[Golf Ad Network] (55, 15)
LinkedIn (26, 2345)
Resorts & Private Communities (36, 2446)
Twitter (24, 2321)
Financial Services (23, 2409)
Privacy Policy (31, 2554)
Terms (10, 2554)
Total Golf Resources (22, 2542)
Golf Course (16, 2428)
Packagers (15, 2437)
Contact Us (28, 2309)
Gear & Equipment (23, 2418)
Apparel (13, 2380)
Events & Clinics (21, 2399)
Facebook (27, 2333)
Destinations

(THE PROBLEM) Everything from the line with "Twitter (24, 2321)" through the line with "Events & Clinics (21, 2399)" in the listing above must be retyped exactly, with nothing added.

(RESULT OF THIS EXERCISE)
Twitter (24, 2321)
Financial Services (23, 2409)
Privacy Policy (31, 2554)
Terms (10, 2554)
Total Golf Resources (22, 2542)
Golf Course (16, 2428)
Packagers (15, 2437)
Contact Us (28, 2309)
Gear & Equipment (23, 2418)
Apparel (13, 2380)
Events & Clinics (21, 2399)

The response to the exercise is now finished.